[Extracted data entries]
########################################

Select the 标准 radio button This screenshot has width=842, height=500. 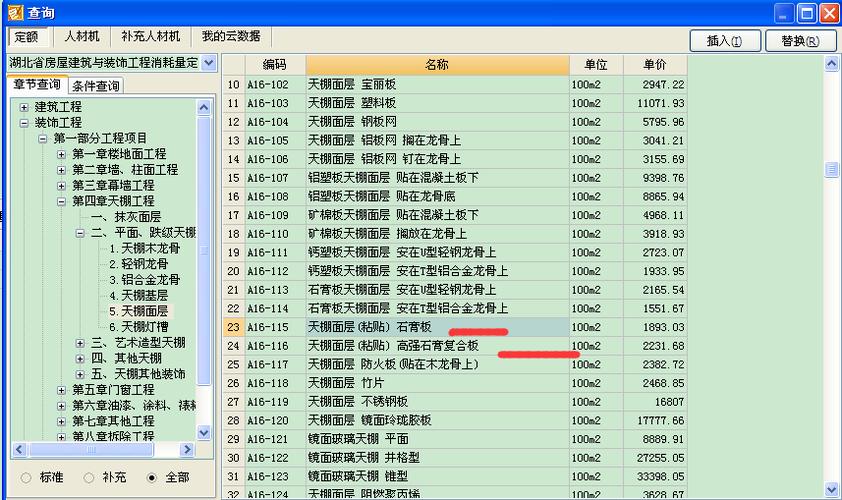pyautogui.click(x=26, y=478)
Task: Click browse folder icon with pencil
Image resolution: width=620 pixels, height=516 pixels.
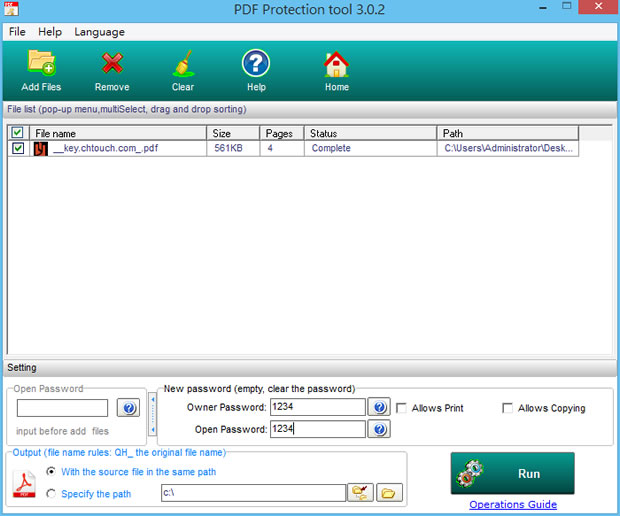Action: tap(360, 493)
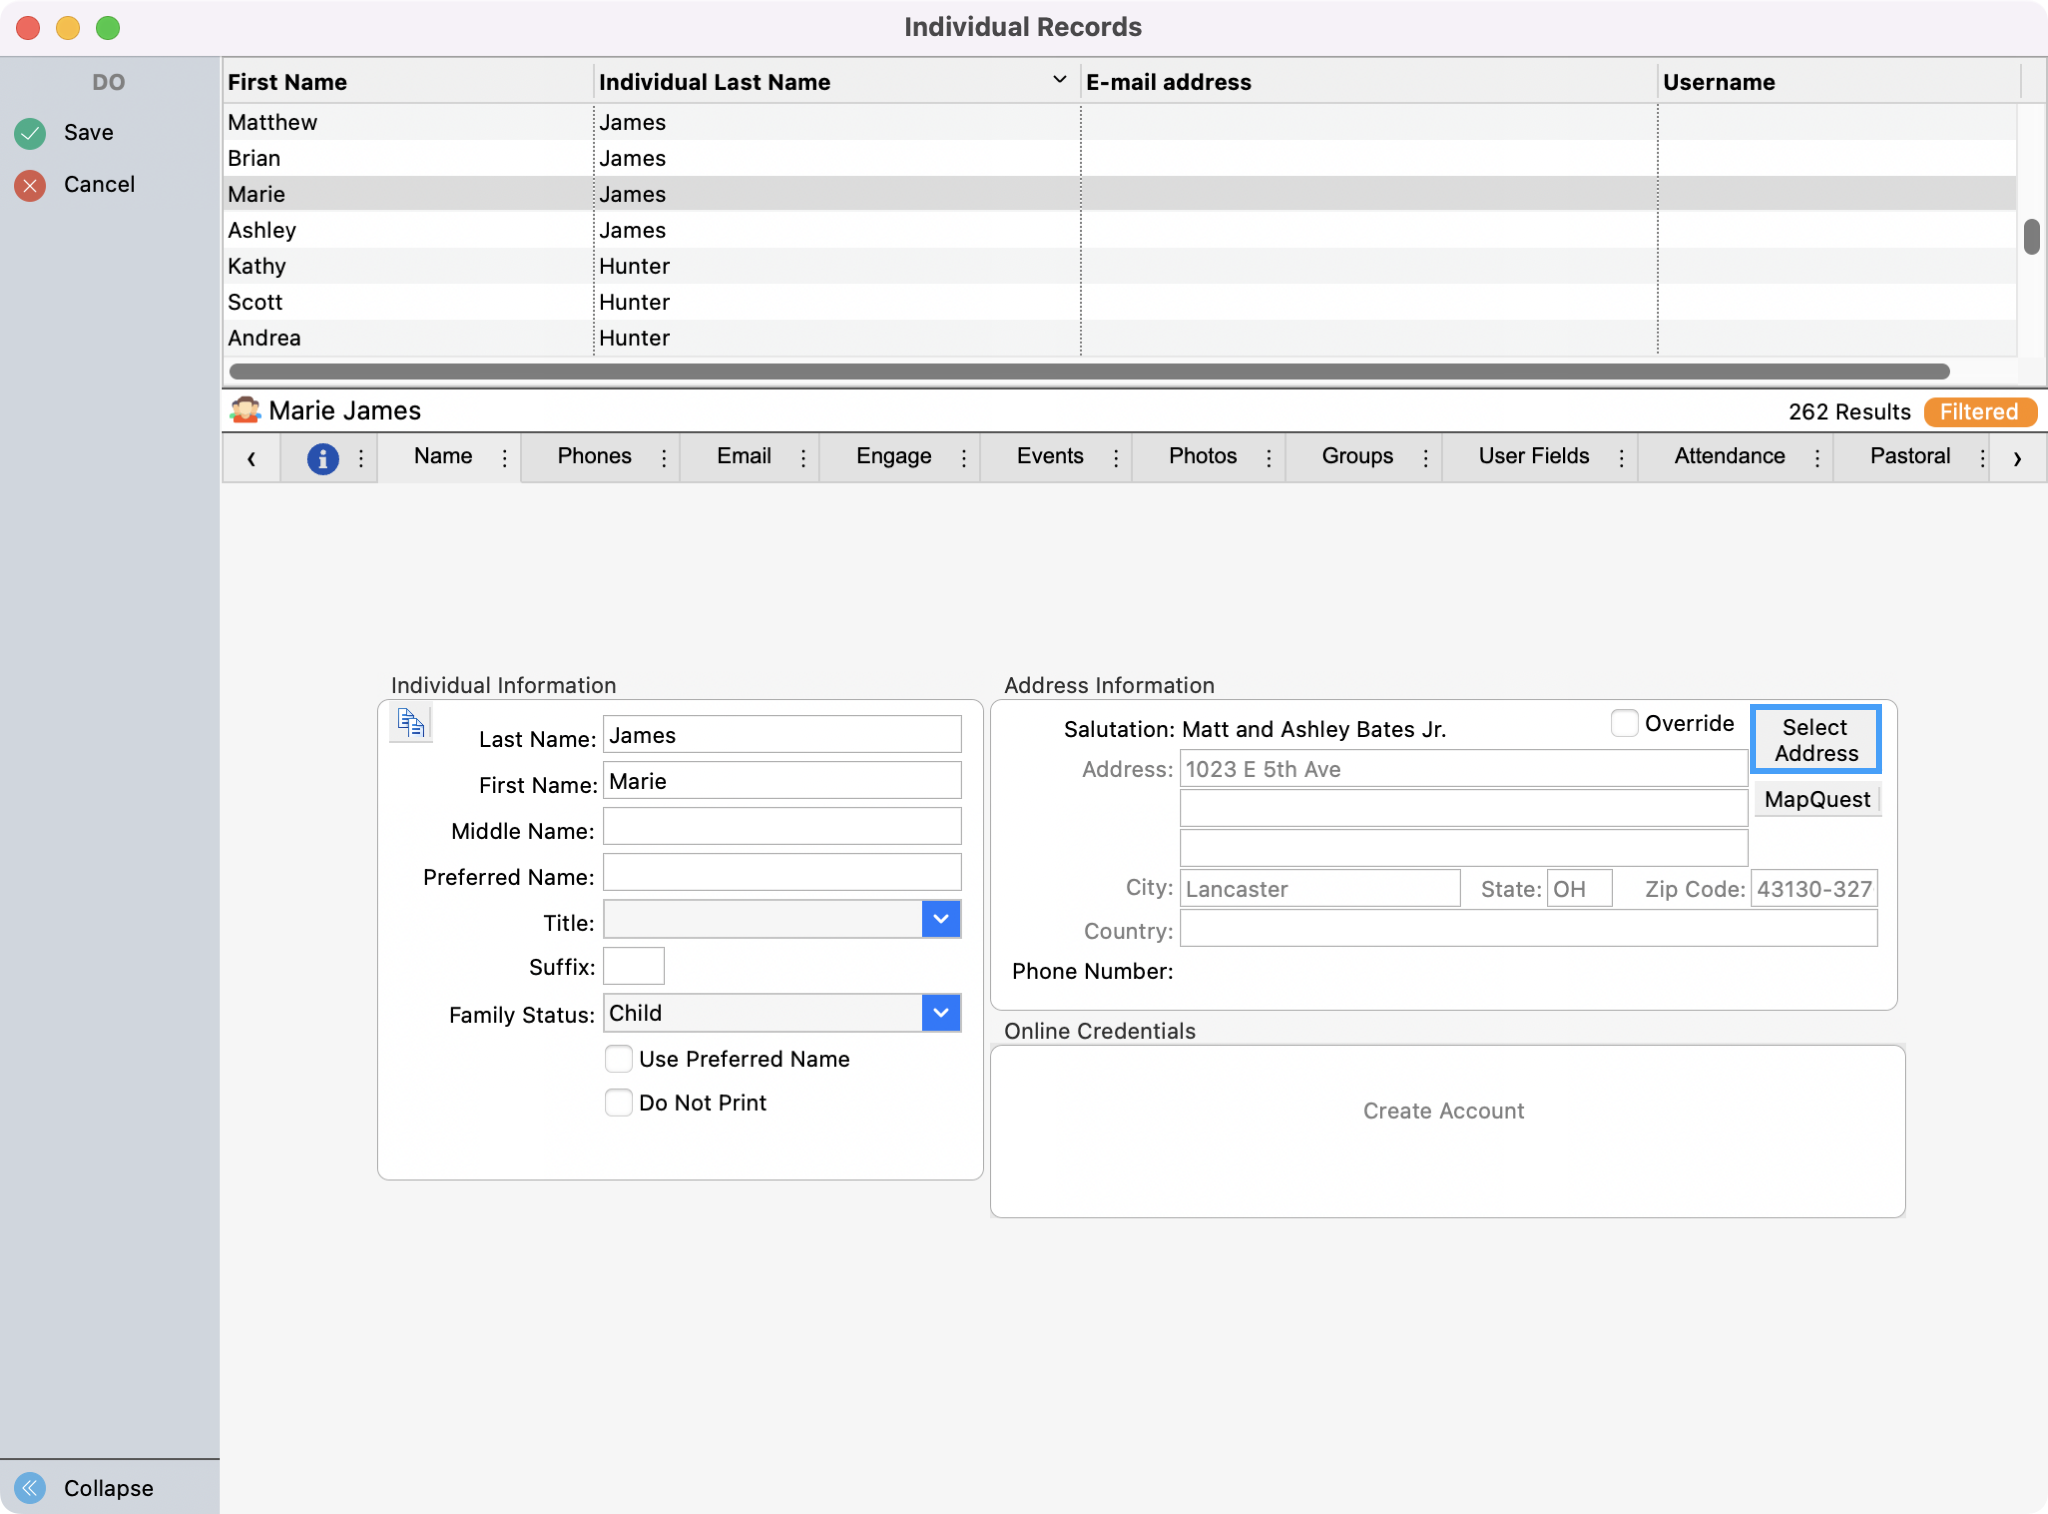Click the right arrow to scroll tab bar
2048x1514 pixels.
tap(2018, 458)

########################################

## REQUEST
Recast the data as a numbered list, starting at the line that contains "Task: Click browse folder icon with pencil" and running through the end of the data, with blank lines dropped. Leave the pictures out of your answer.

## WRITTEN ANSWER
1. Task: Click browse folder icon with pencil
2. Image resolution: width=620 pixels, height=516 pixels.
3. Action: tap(360, 493)
4. Click the right arrow to scroll tab bar
5. 2048x1514 pixels.
6. tap(2018, 458)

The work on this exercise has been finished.